Pierre-François-Albéric Deville
Un fameux Médecin
Avait dans son jardin
Des fleurs de toutes les contrées ;
Mais leurs vertus, la plupart ignorées,
Souvent dans leur emploi le rendaient incertain.
Un Souci pluvial, qu’il connaissait à peine,
Agitait tour à tour ses pétales charmants.
« Pourquoi donc, lui dit-il, tant de frémissements ?

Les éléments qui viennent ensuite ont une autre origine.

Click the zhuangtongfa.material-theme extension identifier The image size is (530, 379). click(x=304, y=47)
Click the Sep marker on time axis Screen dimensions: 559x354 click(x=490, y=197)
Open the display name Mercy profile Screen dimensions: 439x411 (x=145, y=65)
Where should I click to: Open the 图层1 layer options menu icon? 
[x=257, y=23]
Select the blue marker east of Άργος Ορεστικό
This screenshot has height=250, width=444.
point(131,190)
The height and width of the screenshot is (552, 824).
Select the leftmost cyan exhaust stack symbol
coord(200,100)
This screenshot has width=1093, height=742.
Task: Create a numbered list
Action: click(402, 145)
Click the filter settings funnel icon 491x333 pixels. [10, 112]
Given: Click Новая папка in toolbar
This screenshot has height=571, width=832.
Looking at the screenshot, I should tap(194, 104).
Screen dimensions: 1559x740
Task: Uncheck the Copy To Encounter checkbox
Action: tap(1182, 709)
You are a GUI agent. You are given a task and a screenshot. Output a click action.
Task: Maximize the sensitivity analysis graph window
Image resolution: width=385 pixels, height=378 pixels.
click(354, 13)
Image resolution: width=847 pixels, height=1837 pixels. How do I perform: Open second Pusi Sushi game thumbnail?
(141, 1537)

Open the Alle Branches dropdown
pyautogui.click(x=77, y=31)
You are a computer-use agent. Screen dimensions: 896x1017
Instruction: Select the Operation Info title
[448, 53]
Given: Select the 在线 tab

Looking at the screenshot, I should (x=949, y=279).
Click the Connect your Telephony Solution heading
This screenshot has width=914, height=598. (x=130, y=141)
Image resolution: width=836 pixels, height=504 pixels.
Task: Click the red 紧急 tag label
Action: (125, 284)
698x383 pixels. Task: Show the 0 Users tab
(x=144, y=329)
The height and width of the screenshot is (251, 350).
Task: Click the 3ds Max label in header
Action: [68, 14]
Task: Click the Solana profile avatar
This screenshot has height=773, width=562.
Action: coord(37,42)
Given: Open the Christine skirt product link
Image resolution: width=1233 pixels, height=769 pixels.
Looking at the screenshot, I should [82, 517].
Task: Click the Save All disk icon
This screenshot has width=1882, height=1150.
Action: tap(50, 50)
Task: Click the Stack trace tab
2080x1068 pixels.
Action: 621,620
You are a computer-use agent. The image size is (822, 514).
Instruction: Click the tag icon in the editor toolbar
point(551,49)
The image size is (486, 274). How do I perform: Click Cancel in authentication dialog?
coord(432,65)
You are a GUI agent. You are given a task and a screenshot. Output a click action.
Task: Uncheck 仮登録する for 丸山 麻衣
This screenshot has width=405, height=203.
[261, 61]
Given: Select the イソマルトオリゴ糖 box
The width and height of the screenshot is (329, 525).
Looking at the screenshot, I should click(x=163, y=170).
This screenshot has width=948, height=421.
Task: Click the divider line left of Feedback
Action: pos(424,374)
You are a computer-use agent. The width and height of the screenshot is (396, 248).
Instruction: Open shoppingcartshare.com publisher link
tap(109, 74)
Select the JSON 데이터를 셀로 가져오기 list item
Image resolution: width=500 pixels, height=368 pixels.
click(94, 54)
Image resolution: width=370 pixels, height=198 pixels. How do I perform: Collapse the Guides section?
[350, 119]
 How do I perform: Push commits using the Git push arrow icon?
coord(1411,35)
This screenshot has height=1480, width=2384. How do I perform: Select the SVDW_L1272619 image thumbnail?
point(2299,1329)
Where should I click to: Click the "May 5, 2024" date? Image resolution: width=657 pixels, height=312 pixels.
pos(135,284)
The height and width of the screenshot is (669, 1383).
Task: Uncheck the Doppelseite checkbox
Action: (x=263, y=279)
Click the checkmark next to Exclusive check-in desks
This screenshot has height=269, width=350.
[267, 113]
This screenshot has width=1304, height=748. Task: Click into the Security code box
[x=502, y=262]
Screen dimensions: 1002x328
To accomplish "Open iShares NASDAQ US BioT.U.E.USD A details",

Par quelle cause inconnue et soudaine
Éprouves-tu ces divers mouvements ? »
La Fleur lui répondit : « Docteur, viens à l’école.
Quand le soleil parait brillant et pur
J’entr’ouvre aussitôt ma corolle ;
Mais on me voit changer de rôle
Lorsque le temps n’est pas très-sûr.
Le matelot, redoutant la tempête,
Vient me consulter sur les vents ;
Et la veille du jour où l’on chôme une fête,
On m’interroge encor sur les événements ;
Enfin je fais ici la pluie et le beau temps. »
— « Tu l’emportes sur moi par un rare avantage,
Repartit le docteur ; mais retiens cet adage
Comme une instructive leçon :
Prévenir le mal est plus sage
Que d’opérer sa guérison. »
“Le Médecin et le Souci pluvial”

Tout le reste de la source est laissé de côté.